Items listed in a dataset:
+ + + + +
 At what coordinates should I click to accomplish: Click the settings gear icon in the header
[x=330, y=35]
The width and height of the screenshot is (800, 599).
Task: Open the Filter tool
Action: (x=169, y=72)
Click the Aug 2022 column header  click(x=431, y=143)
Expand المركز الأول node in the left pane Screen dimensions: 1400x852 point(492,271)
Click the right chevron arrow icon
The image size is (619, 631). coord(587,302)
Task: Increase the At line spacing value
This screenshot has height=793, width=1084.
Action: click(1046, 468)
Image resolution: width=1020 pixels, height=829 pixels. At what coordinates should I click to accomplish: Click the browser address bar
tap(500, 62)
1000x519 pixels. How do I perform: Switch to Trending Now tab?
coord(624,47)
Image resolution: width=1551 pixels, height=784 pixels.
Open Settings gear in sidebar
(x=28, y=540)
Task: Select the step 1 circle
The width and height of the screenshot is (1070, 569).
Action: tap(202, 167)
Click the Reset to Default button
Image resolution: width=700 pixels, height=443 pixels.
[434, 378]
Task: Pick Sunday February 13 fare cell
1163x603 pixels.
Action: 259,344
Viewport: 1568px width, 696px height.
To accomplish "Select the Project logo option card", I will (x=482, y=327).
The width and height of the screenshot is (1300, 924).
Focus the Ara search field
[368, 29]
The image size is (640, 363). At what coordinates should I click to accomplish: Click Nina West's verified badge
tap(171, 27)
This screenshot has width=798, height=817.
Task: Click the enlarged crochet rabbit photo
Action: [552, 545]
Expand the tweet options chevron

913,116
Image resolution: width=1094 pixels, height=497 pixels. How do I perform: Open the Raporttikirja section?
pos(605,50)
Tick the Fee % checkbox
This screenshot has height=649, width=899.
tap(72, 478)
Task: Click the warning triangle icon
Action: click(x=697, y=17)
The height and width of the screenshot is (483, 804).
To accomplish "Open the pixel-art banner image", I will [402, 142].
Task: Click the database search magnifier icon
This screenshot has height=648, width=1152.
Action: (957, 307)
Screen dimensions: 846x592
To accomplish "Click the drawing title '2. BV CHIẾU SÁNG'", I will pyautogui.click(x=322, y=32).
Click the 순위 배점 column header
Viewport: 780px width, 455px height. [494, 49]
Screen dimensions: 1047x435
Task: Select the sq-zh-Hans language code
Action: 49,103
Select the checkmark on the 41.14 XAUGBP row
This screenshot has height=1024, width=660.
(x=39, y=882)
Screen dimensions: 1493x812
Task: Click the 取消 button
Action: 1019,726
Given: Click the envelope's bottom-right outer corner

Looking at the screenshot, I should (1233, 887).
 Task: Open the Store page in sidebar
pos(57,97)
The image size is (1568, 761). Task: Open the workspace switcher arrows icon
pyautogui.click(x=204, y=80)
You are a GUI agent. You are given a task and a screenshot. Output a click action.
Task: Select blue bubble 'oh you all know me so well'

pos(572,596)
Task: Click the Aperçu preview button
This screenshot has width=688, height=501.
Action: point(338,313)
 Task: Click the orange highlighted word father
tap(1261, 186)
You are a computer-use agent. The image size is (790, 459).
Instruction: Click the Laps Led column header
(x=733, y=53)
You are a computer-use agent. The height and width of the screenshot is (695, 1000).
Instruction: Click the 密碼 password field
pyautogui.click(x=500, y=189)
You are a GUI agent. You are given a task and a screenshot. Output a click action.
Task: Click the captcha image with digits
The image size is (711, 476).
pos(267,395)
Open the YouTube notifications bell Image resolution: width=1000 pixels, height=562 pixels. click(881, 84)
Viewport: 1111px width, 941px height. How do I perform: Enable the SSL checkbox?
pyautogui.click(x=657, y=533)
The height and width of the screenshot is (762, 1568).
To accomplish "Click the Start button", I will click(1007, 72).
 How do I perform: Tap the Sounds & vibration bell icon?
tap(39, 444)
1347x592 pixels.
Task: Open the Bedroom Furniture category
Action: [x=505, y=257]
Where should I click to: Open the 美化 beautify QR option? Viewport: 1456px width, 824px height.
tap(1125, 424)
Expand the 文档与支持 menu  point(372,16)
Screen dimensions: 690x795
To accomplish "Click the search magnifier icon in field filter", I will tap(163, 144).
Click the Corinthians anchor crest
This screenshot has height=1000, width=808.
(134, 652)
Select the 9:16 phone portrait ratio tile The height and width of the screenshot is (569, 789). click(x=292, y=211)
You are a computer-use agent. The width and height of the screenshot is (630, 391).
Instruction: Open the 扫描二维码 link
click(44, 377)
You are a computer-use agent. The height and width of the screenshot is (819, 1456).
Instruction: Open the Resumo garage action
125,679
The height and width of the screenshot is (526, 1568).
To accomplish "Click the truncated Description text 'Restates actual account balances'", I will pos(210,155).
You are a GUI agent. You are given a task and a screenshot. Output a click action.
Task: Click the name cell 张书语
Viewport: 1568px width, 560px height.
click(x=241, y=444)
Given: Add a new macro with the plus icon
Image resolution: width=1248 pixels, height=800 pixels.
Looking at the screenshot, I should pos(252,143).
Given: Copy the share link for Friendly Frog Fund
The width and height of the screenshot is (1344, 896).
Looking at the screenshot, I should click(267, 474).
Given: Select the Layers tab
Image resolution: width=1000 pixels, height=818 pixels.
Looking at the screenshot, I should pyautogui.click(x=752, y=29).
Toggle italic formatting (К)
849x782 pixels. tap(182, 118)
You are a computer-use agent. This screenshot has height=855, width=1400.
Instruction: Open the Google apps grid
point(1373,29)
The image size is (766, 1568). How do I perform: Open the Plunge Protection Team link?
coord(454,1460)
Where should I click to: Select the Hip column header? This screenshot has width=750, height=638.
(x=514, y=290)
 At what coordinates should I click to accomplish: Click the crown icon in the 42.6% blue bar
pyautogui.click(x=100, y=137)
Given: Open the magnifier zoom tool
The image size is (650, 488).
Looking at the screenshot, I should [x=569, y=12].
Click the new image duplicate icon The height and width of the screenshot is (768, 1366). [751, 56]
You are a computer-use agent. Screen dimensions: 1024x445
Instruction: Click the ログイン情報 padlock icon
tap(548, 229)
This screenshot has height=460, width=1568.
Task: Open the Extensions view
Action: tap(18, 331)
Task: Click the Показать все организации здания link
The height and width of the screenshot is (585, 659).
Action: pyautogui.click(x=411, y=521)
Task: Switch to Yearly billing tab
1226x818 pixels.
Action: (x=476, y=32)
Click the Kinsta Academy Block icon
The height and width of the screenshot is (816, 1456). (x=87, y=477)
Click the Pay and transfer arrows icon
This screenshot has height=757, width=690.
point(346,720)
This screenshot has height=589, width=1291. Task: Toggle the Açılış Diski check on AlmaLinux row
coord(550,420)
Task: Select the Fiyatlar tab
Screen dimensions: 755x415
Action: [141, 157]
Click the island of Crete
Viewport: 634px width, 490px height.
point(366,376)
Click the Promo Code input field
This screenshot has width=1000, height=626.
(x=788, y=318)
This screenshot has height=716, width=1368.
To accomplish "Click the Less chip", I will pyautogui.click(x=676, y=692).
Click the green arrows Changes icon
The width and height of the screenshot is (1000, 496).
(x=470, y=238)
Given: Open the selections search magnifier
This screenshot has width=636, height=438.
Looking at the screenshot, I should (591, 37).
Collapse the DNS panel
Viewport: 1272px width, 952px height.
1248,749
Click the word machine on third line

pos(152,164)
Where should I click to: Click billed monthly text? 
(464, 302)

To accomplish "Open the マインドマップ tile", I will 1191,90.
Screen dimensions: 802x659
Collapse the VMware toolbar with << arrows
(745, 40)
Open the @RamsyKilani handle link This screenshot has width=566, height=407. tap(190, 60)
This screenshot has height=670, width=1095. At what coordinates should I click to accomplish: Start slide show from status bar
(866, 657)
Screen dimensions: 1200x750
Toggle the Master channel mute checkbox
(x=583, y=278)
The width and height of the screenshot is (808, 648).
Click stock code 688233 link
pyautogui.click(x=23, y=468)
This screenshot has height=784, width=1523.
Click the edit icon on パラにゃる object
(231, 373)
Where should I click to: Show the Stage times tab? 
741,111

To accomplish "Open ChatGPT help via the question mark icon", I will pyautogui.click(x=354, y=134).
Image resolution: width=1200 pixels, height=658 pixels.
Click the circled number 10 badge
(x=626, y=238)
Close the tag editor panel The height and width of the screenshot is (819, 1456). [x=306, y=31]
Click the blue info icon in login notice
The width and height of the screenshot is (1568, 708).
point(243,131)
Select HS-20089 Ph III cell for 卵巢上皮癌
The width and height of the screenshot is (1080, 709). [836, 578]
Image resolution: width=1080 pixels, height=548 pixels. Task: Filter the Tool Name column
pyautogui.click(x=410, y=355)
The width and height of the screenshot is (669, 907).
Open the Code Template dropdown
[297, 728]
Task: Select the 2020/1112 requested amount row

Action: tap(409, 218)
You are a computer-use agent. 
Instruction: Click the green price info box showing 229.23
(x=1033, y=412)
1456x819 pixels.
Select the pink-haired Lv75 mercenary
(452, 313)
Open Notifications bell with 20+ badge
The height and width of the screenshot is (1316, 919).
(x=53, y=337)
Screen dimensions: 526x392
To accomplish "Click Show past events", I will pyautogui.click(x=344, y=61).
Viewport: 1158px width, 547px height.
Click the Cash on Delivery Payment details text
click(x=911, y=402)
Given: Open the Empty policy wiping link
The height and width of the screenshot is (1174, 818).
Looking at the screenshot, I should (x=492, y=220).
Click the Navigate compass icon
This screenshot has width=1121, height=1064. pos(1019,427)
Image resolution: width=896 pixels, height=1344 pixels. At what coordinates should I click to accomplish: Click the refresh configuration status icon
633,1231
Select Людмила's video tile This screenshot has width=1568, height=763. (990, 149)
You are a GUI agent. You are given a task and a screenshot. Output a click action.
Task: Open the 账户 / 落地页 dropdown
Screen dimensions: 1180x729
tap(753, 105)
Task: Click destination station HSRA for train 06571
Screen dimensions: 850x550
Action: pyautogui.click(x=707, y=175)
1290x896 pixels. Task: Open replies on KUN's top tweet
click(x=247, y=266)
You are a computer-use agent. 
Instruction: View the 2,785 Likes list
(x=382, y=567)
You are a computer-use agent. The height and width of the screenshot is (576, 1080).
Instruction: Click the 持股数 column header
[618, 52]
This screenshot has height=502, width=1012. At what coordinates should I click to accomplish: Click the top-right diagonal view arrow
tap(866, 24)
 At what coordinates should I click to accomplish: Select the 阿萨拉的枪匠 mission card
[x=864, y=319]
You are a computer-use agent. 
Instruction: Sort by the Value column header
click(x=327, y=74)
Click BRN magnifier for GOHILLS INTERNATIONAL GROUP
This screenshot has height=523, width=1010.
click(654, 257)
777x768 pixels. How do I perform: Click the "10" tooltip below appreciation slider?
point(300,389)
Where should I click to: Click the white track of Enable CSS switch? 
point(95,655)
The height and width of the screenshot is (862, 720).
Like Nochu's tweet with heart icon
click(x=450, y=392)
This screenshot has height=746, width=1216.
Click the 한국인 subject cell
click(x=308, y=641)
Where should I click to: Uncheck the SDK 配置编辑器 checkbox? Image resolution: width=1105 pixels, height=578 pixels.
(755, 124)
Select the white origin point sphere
+ + + + +
ACTION ITEM:
Return each line from the data where the string "magnifier" can be found.

COMPLETED TASK:
Task: Click the database search magnifier icon
To accomplish "Click the search magnifier icon in field filter", I will tap(163, 144).
Given: Open the magnifier zoom tool
Given: Open the selections search magnifier
Click BRN magnifier for GOHILLS INTERNATIONAL GROUP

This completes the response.